Il y a donc urgence à agir. Pour cela, j'ai travaillé, en étroite coopération avec les auteurs des deux PPRE, à une résolution de synthèse, qui permette de formuler des recommandations réalistes et ambitieuses.

Cinq axes de travail ont été définis.

Les auditions menées ont d'abord montré à quel point il est crucial de revaloriser les concours européens, afin de permettre à un plus grand nombre de ressortissants francophones d'intégrer les institutions européennes. Ces concours, encore peu connus, nécessitent la maîtrise parfaite de l'une des 24 langues de l'Union (niveau C1) ainsi que d'une autre langue, au niveau B2 ou C1 selon les concours.

Il paraît donc nécessaire de diversifier le recrutement des fonctionnaires européens, en prêtant une attention particulière aux candidats maîtrisant au moins deux langues à l'exception de l'anglais. Cela permettra de valoriser les candidats ayant une maîtrise de langues moins pratiquées dans les institutions européennes. Cela obligera aussi les différents services administratifs à ne pas utiliser automatiquement l'anglais comme langue de travail.

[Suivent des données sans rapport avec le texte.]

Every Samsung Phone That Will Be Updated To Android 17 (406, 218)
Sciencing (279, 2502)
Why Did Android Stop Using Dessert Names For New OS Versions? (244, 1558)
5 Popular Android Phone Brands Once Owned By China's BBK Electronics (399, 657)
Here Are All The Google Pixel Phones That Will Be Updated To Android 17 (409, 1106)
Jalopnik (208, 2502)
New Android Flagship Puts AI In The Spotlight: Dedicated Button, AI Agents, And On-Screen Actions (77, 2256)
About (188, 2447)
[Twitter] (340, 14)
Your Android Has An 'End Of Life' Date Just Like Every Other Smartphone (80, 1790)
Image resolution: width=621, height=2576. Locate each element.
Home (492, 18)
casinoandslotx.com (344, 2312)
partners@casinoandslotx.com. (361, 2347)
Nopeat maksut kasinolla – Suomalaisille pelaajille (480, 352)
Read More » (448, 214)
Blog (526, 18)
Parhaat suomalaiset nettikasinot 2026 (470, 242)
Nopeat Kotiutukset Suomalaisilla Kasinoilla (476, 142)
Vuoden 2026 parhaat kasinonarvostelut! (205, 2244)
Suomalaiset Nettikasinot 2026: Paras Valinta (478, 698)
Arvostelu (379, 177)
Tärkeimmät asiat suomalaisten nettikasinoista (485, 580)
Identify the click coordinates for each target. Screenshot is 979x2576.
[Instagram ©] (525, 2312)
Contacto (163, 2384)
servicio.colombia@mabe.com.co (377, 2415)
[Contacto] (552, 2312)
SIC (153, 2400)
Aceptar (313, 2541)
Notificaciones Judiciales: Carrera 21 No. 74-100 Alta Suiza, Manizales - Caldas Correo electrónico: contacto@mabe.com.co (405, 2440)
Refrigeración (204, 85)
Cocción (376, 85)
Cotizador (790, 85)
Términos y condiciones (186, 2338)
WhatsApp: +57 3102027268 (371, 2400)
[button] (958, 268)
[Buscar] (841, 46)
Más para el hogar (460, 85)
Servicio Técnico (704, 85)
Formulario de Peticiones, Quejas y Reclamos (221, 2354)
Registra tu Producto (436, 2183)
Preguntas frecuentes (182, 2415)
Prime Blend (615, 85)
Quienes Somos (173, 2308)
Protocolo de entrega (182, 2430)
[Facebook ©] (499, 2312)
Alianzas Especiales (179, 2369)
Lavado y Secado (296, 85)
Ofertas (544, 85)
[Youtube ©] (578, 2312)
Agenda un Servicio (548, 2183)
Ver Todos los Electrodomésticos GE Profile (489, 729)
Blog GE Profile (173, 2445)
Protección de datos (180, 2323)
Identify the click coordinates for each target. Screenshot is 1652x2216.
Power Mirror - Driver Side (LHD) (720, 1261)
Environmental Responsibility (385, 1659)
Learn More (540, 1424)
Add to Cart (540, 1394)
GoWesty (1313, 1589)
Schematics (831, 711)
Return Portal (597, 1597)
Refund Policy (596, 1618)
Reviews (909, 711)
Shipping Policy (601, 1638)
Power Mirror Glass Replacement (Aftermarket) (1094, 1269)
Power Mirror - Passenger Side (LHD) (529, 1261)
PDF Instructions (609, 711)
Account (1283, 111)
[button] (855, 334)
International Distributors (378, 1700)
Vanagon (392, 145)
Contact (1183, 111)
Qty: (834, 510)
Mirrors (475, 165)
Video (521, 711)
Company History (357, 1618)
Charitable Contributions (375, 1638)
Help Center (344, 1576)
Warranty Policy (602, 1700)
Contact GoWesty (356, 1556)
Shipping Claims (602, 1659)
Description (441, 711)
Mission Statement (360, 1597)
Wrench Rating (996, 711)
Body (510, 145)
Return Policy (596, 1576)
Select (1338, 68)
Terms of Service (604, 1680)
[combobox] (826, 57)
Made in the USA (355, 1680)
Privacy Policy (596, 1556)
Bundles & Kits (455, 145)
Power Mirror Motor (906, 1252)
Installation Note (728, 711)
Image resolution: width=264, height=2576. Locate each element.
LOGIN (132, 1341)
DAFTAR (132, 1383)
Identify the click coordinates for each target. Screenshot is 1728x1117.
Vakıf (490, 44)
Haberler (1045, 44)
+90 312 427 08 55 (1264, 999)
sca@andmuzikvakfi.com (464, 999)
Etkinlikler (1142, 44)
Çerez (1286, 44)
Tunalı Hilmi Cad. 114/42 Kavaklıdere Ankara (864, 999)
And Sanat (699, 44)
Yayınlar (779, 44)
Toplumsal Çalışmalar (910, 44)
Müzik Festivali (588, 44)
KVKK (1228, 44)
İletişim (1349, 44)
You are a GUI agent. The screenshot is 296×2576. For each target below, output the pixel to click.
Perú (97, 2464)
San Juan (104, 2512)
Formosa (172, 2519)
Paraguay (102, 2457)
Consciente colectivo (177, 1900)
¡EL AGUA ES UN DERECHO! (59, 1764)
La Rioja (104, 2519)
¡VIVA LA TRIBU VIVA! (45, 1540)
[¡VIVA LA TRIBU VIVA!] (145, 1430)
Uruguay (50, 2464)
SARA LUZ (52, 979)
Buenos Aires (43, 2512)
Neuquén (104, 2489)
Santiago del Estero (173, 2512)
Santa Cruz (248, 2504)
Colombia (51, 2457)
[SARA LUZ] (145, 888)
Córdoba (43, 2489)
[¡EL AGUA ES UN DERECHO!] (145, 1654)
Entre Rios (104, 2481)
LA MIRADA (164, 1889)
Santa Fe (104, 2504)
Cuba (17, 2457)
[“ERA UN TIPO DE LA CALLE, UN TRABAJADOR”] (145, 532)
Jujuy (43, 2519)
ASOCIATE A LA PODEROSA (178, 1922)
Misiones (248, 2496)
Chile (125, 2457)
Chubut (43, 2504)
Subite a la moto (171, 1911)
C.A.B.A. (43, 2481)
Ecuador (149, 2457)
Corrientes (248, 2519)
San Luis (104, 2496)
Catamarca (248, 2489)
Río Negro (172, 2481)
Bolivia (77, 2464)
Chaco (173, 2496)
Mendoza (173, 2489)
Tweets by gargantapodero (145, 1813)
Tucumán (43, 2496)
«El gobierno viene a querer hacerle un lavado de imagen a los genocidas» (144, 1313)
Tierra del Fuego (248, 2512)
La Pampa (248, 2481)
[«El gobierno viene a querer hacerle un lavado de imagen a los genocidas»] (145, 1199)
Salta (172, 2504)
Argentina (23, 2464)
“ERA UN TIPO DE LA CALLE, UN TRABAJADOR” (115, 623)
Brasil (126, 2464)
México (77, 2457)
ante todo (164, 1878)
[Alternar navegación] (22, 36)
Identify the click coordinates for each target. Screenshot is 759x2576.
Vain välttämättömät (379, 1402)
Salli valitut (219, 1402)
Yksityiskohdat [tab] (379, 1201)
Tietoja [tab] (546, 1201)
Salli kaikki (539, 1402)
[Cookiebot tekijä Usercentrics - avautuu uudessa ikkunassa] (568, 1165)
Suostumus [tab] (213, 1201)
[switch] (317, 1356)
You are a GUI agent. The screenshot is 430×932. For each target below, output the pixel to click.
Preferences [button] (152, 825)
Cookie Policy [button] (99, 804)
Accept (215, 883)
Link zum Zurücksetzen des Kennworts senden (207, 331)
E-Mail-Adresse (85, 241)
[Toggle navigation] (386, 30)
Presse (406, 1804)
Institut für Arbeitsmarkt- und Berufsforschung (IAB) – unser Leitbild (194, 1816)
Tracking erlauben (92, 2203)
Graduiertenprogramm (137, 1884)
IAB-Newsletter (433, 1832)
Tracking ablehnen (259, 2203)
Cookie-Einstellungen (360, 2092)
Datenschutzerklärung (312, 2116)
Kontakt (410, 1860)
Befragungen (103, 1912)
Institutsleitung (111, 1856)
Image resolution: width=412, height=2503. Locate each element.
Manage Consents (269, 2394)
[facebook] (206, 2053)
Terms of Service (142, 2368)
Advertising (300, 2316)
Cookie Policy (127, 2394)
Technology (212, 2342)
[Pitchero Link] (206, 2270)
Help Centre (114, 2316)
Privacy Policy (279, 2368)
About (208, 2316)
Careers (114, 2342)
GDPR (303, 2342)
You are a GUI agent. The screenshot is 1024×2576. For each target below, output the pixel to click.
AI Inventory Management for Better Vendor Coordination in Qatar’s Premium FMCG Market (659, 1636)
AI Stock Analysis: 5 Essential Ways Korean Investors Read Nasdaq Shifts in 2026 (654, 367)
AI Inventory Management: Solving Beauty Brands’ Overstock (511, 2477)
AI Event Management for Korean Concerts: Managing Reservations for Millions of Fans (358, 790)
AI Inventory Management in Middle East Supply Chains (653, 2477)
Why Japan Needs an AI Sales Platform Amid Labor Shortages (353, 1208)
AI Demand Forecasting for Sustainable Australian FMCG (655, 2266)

Il faut aussi promouvoir beaucoup plus fortement ces concours auprès des ressortissants français et inciter à des stages au sein des institutions européennes pour l'ensemble des élèves fonctionnaires français. En 2020, sur 27 000 candidats aux concours européens, à peine 2 000 étaient français ! Compte tenu du poids démographique de la France au sein de l'Union européenne, cette situation n'est pas acceptable. Il est donc urgent qu'une promotion massive en soit faite auprès du public français, et en particulier des étudiants.

Second axe de travail : l'apprentissage du français et de toutes les langues européennes. Il faut remédier à la domination sans partage de l'anglais dans les langues apprises par les jeunes européens, au risque de voir la situation empirer.

Pour cela, il faudrait d'abord amplifier les programmes déjà existants de formation au français pour les fonctionnaires européens. Ces programmes existent déjà et ont été renforcés en amont de la présidence française. La formation la plus importante a pour nom « Millefeuilles » et a été dotée d'un budget de 550 000 euros pour 2021 et 2022. Ces formations doivent être systématisées au-delà de cette période et renforcées dans leurs moyens, afin de permettre de toucher toutes les personnes qui souhaiteraient se former au français.

En outre, un plan de diversification de l'apprentissage des langues doit être demandé à la Commission européenne. Il ne s'agit certes pas d'une compétence de l'Union européenne, mais il pourrait être bénéfique que la Commission fasse un état des lieux plus régulier des langues apprises par les jeunes européens, car le dernier a été réalisé sur des données datant de 2014. La Commission pourrait aussi formuler des recommandations aux États en la matière, dont le Conseil « Éducation, jeunesse, culture et sport » pourrait se saisir.

Troisième axe de travail : la présidence française. Il est clair que le 1er semestre 2022 est une occasion unique pour faire du retour du français une exigence absolue et il faudra que la France soit exemplaire en la matière. Les secrétaires d'État chargés des Affaires européennes et de la Francophonie, Clément Beaune et Jean-Baptiste Lemoyne, se sont engagés dès le mois d'avril dernier, à faire de la présidence française une occasion de « porter haut ce combat vital pour le plurilinguisme ».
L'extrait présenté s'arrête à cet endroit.